И последняя мелочь звенела в карманах,
И от табачного дыма щипало…
Баян судорожно рявкнул и замолк. Мигайлов мучительно наморщил лоб:
– Щипало… Щипало… От табачного дыма щипало… Надо же, рифму не могу подобрать. Что у нас с «гроза» рифмуется? Тормоза? Лоза? Бирюза?
– Последняя полоса, – сострил Митюшин и налил себе еще.

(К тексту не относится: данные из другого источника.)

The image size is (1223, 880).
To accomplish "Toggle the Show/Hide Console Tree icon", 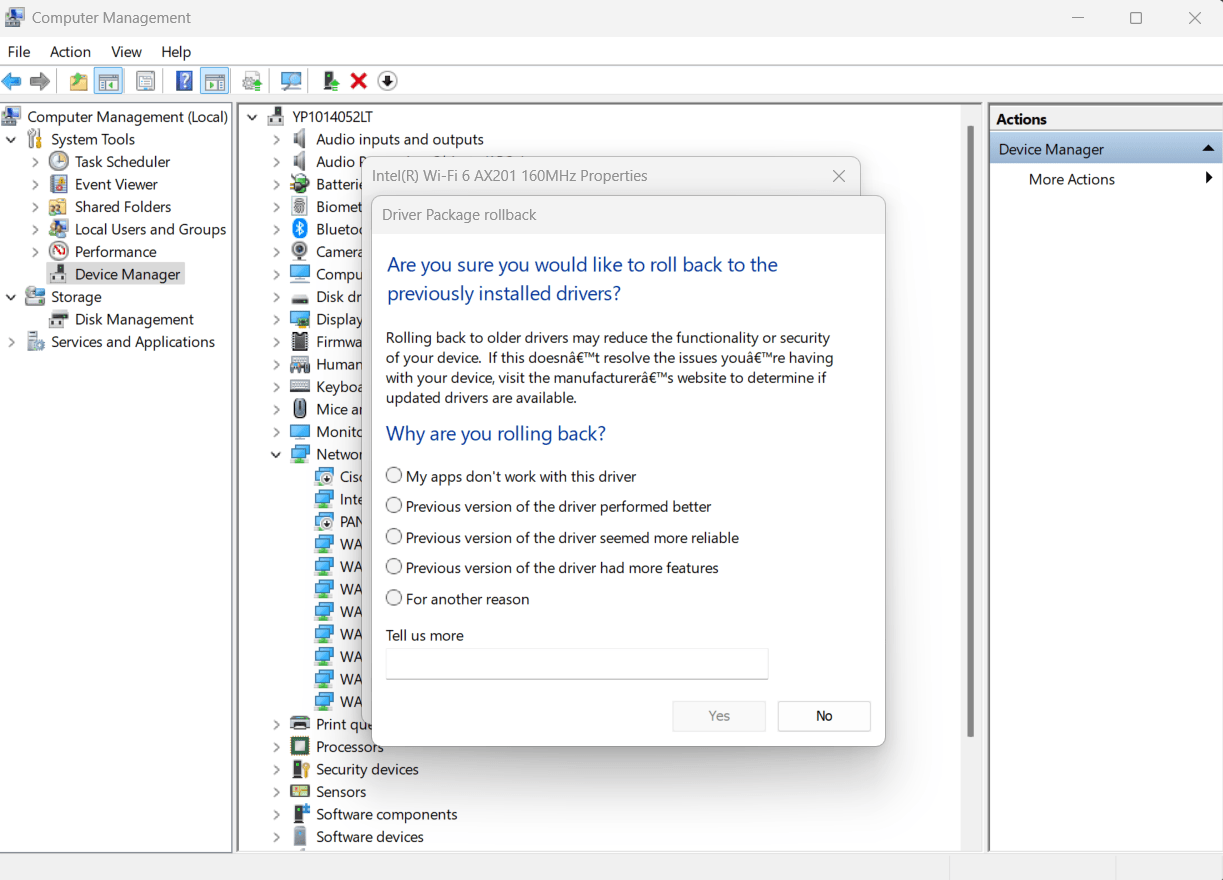I will click(x=108, y=81).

– С какой стати! – обиделся ответсек, отбросил баян и, подсев к секретарше, что-то жарко ей зашептал.
* * *
Гром грянул в лучших традициях русского грома – среди ясного неба. Пока гром не грянет, мужик, как известно, не перекрестится. Но маркиз де Сад, вопреки настойчивым требованиям Митюшина, мужиком так и не стал. Аристократ до мозга костей, он почувствовал приближение грозы за девять минут сорок три секунды до ее наступления. Не перекрестился, нет – он попытался предупредить остальных. Тщетно. Мигайлов дергал кривыми пальцами секретаршу за нежное ушко, Митюшин обнимался с бутылкой, а Шишкоедофф щелкал камерой и кричал политические лозунги.
За две минуты пятьдесят секунд до грозы маркиз сгреб в шкаф пустые бутылки, мигайловский баян и засохшие бутерброды. Сердце его бешено колотилось. До грозы оставалось двадцать секунд, когда де Сад запихал под стол сопротивляющегося Шишкоедоффа и дрожащими руками привел в порядок одежду секретарши.
– Дыкть… это… – забормотал Митюшин, шаря глазами по опустевшему столу. – А где…
Дверь открылась. На пороге стоял главный редактор газеты Виктор Четвертинкин, трезвенник в третьем поколении. Он осмотрел комнату. Его немного успокоило отсутствие на столе алкоголя, но безделье журналистского коллектива привело Четвертинкина в бешенство.
Лежащего под столом пьяного Шишкоедоффа он не заметил.
Четвертинкин свистнул секретаршу и поднялся в свой кабинет. Да, именно поднялся: кабинет главреда находился над редакцией, и уж, конечно, никаких тараканов тут не было и в помине. Ассирийский царь Тиглат Палассар умер бы от зависти при виде этой роскоши. Но редактор «Голоса» настолько свыкся с нею, что уже не замечал ни золотых ваз, ни малахитовых клумб, ни ванны из панциря биссы, ни австрийского стола работы мастера Шпротта (XVI век), ни офисной мебели из карельской березы, ни вообще ни черта.